CN116136843A

CN116136843A - Multi-source heterogeneous mass data fusion sharing method under complex service scene

Info

Publication number: CN116136843A
Application number: CN202111363554.4A
Authority: CN
Inventors: 郭会明; 刘佳; 赵凯; 庞路明
Original assignee: China Changfeng Science Technology Industry Group Corp
Current assignee: China Changfeng Science Technology Industry Group Corp
Priority date: 2021-11-18
Filing date: 2021-11-18
Publication date: 2023-05-19

Abstract

The invention relates to a multi-source heterogeneous mass data fusion sharing method in a complex business scene, which comprises data access, data processing, data management, data organization and data service. The invention takes the data acquisition technology as a support, is mainly based on a big data acquisition platform, and develops the acquisition sharing of the data of different business member units according to different application scenes of various data, forms a unified data service product, provides data sharing service to the outside, and serves upper business application.

Description

Multi-source heterogeneous mass data fusion sharing method under complex service scene

Technical Field

The invention belongs to the technical field of big data processing, and relates to a multi-source heterogeneous mass data fusion sharing method in a complex service scene, which is used for fusion sharing of a large amount of data of different services, different sources and different types among multiple departments.

Background

The large data utilization often needs to call the data of each related industry and each field through a unified platform for analysis and processing, including means such as data extraction, file analysis, interface call, data pushing and the like. However, at present, due to practical reasons such as application blocking, task segmentation, data dispersion, resource fragmentation, standard non-uniformity and the like of each business department in data acquisition and processing, the problems of difficult data access aggregation, difficult data asset management, low development and utilization level, difficult data fusion sharing and the like are caused.

Disclosure of Invention

The invention aims to solve the problems and provide a multi-source heterogeneous mass data fusion sharing method in a complex service scene, which provides support for large-scale, multi-source, cross-domain and heterogeneous data convergence fusion sharing, further plays the efficacy of data assets and improves the application intelligence level.

The technical scheme of the invention is as follows:

the multi-source heterogeneous mass data fusion sharing method under the complex service scene is characterized by comprising the following steps of:

(1) And (3) data access: a unified data convergence platform is established, data annotation items are unified, communication cost of different services is reduced, and preliminary docking work of data is completed;

(2) And (3) data processing: for various data accessed to the data convergence platform, data cleaning is carried out, wrong and repeated data are deleted, and relevant missing item information is complemented according to a mapping table; performing conversion of related codes according to the data dictionary table; extracting characteristic character strings in the fields; checking the data;

(3) Data management: cataloging the data resources to form a data asset catalog, and managing the data resources to realize scientific, orderly and safe use of the data resources;

(4) Data organization: according to the requirements of data application, organizing schemes according to the standard and the flow specification defined by the data, realizing the classified database construction from an original database to a standard database, a subject database and a subject database, and further strengthening the internal association of the application system big data;

(5) Data service: providing a query retrieval service of data detail, and supporting the query of accurate/fuzzy and various screening conditions; providing model analysis service, carrying out collision, analysis and prediction on the data set according to service requirements, and searching for a hidden rule in the data; providing comparison subscription and data pushing of data; and providing data access authentication based on the data access rule, and realizing access control to the data resource.

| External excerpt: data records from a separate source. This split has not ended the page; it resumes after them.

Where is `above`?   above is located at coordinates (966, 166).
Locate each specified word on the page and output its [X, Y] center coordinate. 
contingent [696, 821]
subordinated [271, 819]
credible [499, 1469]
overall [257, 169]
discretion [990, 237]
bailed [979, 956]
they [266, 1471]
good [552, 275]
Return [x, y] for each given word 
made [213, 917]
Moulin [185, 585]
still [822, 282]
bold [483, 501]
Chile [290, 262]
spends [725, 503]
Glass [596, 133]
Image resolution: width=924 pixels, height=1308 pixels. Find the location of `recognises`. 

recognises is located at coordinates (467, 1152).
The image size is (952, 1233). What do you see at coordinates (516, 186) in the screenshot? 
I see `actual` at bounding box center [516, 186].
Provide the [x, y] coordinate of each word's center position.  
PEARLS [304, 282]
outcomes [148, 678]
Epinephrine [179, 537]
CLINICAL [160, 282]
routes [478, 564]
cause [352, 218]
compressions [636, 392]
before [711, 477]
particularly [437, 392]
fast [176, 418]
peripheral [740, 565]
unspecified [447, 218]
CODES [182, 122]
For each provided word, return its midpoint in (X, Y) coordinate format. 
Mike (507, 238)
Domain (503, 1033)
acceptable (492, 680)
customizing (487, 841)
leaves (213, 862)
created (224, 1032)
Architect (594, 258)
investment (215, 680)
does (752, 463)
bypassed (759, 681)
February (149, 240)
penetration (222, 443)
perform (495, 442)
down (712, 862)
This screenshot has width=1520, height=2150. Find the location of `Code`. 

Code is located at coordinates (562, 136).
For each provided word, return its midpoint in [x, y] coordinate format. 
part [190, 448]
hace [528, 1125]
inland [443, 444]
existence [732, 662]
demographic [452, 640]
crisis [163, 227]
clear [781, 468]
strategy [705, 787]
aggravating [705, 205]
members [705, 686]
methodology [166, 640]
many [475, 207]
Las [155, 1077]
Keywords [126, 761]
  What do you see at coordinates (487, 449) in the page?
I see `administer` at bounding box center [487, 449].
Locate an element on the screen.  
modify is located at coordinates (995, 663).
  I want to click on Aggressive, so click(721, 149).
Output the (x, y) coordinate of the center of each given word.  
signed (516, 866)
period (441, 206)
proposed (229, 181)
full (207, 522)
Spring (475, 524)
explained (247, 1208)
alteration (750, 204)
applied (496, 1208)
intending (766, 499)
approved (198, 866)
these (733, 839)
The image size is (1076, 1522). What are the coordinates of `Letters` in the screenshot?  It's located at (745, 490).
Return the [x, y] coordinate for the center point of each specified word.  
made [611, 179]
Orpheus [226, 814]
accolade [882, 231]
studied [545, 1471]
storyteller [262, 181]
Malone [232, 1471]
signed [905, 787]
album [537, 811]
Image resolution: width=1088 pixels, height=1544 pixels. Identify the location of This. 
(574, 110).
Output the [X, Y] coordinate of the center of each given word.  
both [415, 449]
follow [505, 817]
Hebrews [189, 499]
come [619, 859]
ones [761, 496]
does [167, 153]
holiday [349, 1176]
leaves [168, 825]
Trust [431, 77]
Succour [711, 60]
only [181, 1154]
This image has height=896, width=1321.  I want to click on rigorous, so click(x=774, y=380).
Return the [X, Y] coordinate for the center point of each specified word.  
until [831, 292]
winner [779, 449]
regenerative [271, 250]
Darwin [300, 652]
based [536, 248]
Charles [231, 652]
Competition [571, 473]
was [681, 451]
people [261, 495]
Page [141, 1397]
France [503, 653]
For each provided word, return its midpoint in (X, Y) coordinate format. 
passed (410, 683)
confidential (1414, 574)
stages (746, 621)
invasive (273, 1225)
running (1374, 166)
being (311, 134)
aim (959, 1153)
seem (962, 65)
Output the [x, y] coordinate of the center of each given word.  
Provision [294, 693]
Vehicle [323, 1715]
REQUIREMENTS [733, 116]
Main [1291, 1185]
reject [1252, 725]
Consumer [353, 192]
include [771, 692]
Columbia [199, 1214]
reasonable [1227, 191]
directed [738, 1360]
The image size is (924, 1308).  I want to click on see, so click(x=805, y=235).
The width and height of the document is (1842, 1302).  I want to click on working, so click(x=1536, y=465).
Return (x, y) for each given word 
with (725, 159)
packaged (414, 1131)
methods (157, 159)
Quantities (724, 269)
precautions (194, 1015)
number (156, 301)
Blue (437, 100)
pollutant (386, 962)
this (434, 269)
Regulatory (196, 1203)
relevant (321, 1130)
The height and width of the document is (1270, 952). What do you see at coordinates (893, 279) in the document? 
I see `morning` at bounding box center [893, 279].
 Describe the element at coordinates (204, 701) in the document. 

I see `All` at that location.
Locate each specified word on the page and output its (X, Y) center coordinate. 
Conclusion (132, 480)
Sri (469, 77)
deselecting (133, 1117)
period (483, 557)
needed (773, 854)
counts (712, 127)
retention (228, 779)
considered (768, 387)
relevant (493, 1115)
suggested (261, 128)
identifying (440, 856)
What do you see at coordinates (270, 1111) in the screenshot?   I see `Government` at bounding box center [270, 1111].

The invention takes the data acquisition technology as a support, is mainly based on a big data acquisition platform, and develops the acquisition sharing of the data of different business member units according to different application scenes of various data, forms a unified data service product, provides data sharing service to the outside, and serves upper business application.

Drawings

Fig. 1 is a data access convergence fusion sharing technology roadmap of the invention.

Detailed Description

As shown in fig. 1, the present invention mainly comprises data access, data processing, data management, data organization and data service.

(1) And (3) data access:

firstly, the required data is cleared according to the field of the self, the self function positioning and the self business application system, and the required data is targeted and refined as much as possible; and secondly, according to the data requirements, the data information condition table of the requirements is combed, the contents of source units, data items, update frequency, highest time delay, data format, data quantity, data type, network where the data are located, system where the data are located, security requirements, data security, data classification, service classification, permission approval, sharing requirements, application description and the like are refined, the communication cost of different services is reduced, and the primary docking work of the data is completed efficiently.

And determining a data access mode according to the specific condition of the data. For a data providing unit with higher informatization degree and perfect data center construction, a data pushing mode can be adopted, and the data providing unit actively pushes service data to a front-end processor or a front-end buffer area of a resource pool of the data management center through a corresponding data pushing system; for imperfect or non-possessed data center, the access unit with certain informatization level can adopt data extraction mode, and the service data is extracted from the exchange library or service library of the data providing unit to the front-end processor or front-end buffer zone by installing data acquisition software or extraction software in the front-end processor or front-end buffer zone, or the data interface externally published by the data providing unit is called to realize data extraction. For the data providing units with low informatization degree or no business application system, the manual collection and extraction of the data can be realized by means of file data medium conversion or importing.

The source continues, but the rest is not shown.